See Also: #define #xcommand

What is Preprocessor ?

Posted on November 24, 2012 by vivaclipper

What is Preprocessor and How it Works ?

Preprocessor Primer ( .pdf )

Preprocessor Primer

Posted on November 24, 2012 by vivaclipper

What is Preprocessor and How it Works ?

Preprocessor Primer ( .pdf )

.ch Files

Posted on November 18, 2012 by vivaclipper

What are .ch files ?

ch means “C header” and as name implied, this coding way borrowed from C language.

Normally, that files written individually and are included into .prg file via #include directive.

In general, .ch files includes pre-processor directives for constant declarations, pseudo functions and commands; including #include directives for other files. These lines are general purpose code line and may or not may #included by more than one .prg files.

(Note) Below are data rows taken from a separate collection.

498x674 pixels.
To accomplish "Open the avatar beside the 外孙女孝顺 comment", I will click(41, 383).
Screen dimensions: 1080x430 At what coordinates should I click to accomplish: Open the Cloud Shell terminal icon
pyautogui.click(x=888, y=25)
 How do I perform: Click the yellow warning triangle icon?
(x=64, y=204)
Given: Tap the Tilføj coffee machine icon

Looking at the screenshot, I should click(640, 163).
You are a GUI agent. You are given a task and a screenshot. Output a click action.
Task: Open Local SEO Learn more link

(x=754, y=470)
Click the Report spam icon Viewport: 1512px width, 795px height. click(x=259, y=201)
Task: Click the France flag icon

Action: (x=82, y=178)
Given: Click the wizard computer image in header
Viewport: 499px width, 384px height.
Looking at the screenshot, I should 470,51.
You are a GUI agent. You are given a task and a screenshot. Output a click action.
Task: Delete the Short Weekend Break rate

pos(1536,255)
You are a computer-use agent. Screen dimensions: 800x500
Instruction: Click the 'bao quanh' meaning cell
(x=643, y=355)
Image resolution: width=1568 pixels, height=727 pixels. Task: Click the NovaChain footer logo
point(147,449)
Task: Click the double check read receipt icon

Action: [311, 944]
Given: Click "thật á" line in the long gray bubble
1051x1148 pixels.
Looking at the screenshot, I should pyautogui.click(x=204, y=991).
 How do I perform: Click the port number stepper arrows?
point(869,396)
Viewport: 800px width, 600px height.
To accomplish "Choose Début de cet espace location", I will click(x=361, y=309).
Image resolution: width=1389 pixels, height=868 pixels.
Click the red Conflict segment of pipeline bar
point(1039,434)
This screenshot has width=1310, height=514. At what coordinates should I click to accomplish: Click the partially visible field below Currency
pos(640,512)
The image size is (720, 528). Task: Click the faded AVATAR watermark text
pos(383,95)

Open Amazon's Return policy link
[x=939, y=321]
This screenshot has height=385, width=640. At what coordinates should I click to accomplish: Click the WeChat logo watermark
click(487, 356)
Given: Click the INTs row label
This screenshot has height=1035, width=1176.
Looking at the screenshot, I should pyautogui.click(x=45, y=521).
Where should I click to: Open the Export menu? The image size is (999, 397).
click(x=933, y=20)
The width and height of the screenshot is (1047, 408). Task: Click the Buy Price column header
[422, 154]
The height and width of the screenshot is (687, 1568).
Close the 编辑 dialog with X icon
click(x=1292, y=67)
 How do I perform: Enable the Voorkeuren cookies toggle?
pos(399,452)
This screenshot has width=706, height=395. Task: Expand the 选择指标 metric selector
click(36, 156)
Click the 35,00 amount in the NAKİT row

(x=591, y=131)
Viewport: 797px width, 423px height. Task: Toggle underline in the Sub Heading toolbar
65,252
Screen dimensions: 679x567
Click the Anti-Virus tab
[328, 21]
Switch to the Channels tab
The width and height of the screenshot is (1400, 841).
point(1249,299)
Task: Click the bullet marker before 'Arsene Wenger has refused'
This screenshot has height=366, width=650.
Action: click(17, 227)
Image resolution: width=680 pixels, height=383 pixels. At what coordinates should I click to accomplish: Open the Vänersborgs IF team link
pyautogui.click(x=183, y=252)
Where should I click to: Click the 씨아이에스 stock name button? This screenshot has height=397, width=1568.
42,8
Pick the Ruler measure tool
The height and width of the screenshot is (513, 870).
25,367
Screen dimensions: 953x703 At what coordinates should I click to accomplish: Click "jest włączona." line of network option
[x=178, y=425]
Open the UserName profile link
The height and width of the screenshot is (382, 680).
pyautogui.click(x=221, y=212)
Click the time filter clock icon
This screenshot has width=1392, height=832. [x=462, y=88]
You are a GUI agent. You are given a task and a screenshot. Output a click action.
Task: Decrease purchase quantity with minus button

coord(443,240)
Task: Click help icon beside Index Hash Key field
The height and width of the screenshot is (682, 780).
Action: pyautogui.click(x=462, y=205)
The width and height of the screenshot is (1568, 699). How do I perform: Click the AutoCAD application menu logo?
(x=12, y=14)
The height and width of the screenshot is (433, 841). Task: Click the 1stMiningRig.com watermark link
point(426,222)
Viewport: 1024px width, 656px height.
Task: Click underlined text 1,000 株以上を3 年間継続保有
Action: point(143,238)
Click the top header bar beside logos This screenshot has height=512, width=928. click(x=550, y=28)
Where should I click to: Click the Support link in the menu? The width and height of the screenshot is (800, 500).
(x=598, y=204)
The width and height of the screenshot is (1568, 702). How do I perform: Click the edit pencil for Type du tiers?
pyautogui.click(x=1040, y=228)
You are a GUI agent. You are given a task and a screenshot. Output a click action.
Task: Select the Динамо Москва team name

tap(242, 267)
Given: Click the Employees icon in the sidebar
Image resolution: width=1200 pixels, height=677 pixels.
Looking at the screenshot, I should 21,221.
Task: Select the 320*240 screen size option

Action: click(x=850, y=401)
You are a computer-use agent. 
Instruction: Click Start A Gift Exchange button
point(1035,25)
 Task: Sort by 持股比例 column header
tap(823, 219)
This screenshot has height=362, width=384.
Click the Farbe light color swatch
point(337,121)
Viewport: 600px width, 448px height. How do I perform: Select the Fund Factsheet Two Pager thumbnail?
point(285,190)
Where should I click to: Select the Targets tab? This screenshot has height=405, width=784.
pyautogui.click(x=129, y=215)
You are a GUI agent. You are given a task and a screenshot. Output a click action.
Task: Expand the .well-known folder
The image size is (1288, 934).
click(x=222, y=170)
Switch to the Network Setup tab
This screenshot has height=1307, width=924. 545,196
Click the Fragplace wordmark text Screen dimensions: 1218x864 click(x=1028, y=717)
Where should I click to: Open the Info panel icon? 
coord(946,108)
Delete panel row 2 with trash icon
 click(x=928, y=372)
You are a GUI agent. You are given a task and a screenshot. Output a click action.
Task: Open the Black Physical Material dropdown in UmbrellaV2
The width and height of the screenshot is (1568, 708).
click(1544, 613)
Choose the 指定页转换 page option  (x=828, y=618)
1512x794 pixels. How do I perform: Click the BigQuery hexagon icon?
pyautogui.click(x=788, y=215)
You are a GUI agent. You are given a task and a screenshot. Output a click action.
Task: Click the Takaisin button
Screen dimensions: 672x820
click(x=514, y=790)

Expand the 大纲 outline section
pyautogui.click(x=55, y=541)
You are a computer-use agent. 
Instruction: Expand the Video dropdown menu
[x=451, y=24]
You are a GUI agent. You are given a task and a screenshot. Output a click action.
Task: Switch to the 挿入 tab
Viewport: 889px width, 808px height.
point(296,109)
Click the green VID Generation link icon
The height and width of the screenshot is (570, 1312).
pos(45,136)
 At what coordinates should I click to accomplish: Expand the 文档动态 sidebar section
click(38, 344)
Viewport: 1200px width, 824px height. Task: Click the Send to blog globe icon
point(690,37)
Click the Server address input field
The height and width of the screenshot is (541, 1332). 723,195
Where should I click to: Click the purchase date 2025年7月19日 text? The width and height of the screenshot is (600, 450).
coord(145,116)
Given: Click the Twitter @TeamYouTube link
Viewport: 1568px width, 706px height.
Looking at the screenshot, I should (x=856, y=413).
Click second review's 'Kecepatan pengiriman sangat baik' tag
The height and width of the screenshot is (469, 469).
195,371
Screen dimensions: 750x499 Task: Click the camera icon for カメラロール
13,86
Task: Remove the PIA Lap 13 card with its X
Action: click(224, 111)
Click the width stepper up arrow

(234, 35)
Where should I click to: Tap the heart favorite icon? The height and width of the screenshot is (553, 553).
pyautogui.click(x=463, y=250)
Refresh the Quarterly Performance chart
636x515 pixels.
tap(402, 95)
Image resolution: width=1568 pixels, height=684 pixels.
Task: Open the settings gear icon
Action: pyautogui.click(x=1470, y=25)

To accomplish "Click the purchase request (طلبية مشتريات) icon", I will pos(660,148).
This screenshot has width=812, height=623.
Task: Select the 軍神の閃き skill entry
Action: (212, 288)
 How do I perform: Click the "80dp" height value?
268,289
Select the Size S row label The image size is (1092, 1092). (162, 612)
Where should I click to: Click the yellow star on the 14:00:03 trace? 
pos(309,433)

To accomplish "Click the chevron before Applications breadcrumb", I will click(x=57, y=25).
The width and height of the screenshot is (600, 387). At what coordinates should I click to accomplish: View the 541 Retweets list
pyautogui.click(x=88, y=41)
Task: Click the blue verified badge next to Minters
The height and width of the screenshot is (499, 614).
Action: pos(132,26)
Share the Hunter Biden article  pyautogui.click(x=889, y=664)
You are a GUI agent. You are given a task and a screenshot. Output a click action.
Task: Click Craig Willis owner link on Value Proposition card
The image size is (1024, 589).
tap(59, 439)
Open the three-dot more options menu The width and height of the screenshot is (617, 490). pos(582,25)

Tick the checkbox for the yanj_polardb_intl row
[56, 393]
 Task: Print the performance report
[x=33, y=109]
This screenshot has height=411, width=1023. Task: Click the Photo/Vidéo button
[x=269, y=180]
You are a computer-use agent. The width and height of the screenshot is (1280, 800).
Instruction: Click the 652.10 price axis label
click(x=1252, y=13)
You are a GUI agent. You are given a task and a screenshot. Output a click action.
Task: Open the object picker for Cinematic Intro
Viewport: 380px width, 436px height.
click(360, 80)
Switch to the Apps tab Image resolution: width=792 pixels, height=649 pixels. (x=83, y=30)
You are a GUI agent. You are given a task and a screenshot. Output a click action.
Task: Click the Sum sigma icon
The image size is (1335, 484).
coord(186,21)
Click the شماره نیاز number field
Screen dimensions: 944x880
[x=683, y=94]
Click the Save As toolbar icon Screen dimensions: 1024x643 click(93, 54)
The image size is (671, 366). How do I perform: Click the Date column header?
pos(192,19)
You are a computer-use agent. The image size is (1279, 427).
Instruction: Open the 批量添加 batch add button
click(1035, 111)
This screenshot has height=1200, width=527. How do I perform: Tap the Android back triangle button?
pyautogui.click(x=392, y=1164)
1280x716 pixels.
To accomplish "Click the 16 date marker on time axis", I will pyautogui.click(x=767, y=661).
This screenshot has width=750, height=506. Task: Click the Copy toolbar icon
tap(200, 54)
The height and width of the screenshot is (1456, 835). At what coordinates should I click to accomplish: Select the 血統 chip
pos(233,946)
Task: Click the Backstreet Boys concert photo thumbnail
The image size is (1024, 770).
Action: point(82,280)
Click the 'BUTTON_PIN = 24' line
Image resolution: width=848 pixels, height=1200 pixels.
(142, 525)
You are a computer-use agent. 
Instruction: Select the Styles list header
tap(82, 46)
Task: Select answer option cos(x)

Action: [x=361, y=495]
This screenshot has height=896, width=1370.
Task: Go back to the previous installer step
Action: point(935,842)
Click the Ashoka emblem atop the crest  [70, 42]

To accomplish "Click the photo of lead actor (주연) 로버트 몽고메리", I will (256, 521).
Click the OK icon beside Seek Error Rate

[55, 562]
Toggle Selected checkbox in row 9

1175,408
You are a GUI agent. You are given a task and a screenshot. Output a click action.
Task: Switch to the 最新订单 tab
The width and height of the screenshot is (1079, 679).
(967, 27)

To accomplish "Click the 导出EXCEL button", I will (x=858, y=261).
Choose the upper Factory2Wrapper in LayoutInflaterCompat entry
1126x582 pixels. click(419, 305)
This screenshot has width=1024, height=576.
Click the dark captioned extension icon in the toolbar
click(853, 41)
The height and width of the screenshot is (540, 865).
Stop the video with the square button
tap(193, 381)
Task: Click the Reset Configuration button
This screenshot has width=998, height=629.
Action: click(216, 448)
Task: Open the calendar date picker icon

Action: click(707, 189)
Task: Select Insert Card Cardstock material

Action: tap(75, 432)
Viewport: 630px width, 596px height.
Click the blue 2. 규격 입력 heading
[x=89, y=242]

For example, say we have some values like :

pi := 22 / 7
MaxUserCount := 10

If we declare this constants as above in the .prg file, this two identifiers are variables.

We can declare that values in another way :

#define pi 22 / 7
#define MaxUserCount 10

In this case this two identifiers are constant, so their values has been fixed, no changeable afterward. #define is a pre-processor directive, these two identifiers are meta-constants and can be use in the code (.prg) file, after defined place ( if defined at top of file, can be use anywhere in that file).

I we want use that two value into other code (.prg) files, we need repeat above two lines (consider a quite large list) for all that code (.prg) files. And of course when a modification required, we need edit all code files.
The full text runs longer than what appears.